A – So I had to go from the Nordstrom store and I had to cross Westlake, so anyone who knows the area you had to get across Westlake park and then there was a lot of yeah, it was protesters [gestures with one hand] and police [gestures with the other hand] but they were in  their riot gear, with the shields, and then there were also horses, so they were kind of trying to push them back, get them out of, pry out of downtown area, or away from the stores, so it was kind of back and forth as I recall

 

M – So how were you getting information about this, was it just word of mouth? What was going on, how did you come to understand the situation if you did at all?

 

17:39 A – That’s a good question cause it was not like now, so it wasn’t instant, no, I remember you know being in my cubicle and then basically coming in and like hey we want everyone going home so we first heard of it cause again, there was no windows, you don’t, can’t see down and see what’s going on, and then really when I was trying to get on a bus to get out of there I didn’t know what was going on, like I didn’t know, like I said, I’m just gonna get on a bus and I’m gonna try to get as close to home as I can, and I’ll figure it out then, but there was not the technology, there’s not the phone I didn’t know if, how bad it was, are we even going to get out of there, how long, I mean the traffic was horrible, and it was just basically word of mouth because nobody would even have, it’s not like you would have your transistor radio or something like that so it would be just word of mouth or what people had heard or seen.

 

M – So dad was further south by the airport, when you finally got in contact with him, what did he think was going on?

 

A – I just wanted to let him know that what was going on downtown, and that I was on a bus and that I was trying to get the heck out of there, but it was chaotic and traffic and he’s like there’s no way he could come and get me and, cause you also don’t want to be involved in that and so he had only just started to hear about it, and again they weren’t really on computers you wouldn’t get an alert, anything, like that was all probably word of mouth or maybe somebody had like the news on in a break room and then you’d hear about it

 

M – do you remember what channels you were watching?

 

A – I would say, probably 5, King 5, probably 4 [Komo 4] or 5, but pry 5 I like 5 better [Laugh]

 

[End of first recording]

 

M – So I’m going to ask a little bit about the after of the event, so you said that you had a couple days off of work, what did you do with those days off?

(Rows listed in a dataset)
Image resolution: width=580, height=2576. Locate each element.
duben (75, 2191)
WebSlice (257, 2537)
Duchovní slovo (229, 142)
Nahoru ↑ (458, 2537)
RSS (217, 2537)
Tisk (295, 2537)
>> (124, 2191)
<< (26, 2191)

[EXERCISE SET]
**A)** According to the interview transcript, what did speaker A see while crossing Westlake park? List every one.
**B)** Answer these questions from the interview transcript, one line per answer:
(i) Where was speaker A when the word came to go home?
(ii) Where was dad located?
(iii) Which TV channel does speaker A say they liked better?
**C)** Resume the interview transcript after the last line shown, with speaker A answering the question about the days off.

[OUTPUTS BY TASK]
**A)**
- protesters
- police in their riot gear
- shields
- horses

**B)**
(i) In a cubicle.
(ii) Further south, by the airport.
(iii) Channel 5 (King 5).

**C)**
A – I just hung out at home, wasn’t going down into the city [laughs], yeah just hung out at home, pry did chores, and then I think I did a few work things too, I worked a little bit, but it’s not like you had the options of nowadays to work from home, but kinda took it easy from my traumatic exit

 

M – Did you know anybody else who also had a similar experience to you? Did you talk with anybody else about what was going on?

 

A – I can’t remember but probably, I think we were all probably in that same boat and a lot of us took the bus trying to get out of there, everything like that.

 

M – And returning to work what was that like? What were you feeling when you were riding the bus in right after you were allowed to come back to work?

 

A – Why, I think, well I wasn’t scared or anything like that, but I think if anything, as I recall, there was still a presence of the national guard and everything, trying to clean up and just make sure everything stayed at bay once they cleared em out but I think it took some days for them to, took a while to get people out of there, I mean you know what happened, so

 

M – So when the protests started, what was your understanding of what the people were protesting?

 

A – I think they were protesting, probably against some, well obviously against the World Trade Organization and I think some of their policies? And what they were trying to do, I think they were, that’s what my understanding, and I didn’t look it up [laughs]

 

M – Would you say that on the day when it was happening, you had that same understanding? So try and think back, like you are leaving and you are seeing the protesters, what were you thinking that they were protesting? And it’s okay if you don’t know

 

A – I was just like why are they doing this? I mean what, what is making, I didn’t know, so it’s like what would cause them to be so upset and to do this?

 

M – So in the next couple months did you, did this become a point of conversation or did you move on from it pretty quickly?

 

A – Um… Moved on from it, but it was a, I mean obviously we’re talking about it now, it’s, we, it was more like oh man sorry that happened to you or that was scary, it’s like oh yeah I’m pregnant trying to get on a bus and they’re throwing cannisters with tear gas and doing all sorts of stuff and so I guess it’s part of history

 

M – Was it pretty apparent that it was that important at the time? Or did that feeling come later?

 

A – I think when I got home and saw it on T.V., you know, they were showing, at that time you’d have like a helicopter outside taking pictures of it and just the mass of people in the streets, so I think it was more afterwards cause then I was more in a safe situation to look at it.

 

M – So just a logistical question, could you go through again, if you can remember, so where your building was and kind of where these events were happening, just so, it doesn’t have to be specific.

 

A – Well my building, I think it was on fifth [Ave.] and Pike [St.] or Pike [St.] one of those, and it was happening maybe, maybe I’m up farther, but anyways Pike and Pine and then you have Westlake Center so you are heading West, and that’s where a lot of people were gathering, but you had to get across Westlake Center and then the busses were running the other side, so you’re kinda in the core retail area in Seattle, And then I think they were trying to mainly gather there at Westlake, cause I don’t know if the Convention Center is there if that’s where, actually I don’t know where they were meeting, if they were meeting like at the convention center or if they were at the Westin hotel, they might have been at the

 

M – I believe they were at the Convention Center

 

A – Okay, which makes sense, the Convention Center would have been to the East of where I was, so they were travelling probably east but definitely Westlake is a gathering spot.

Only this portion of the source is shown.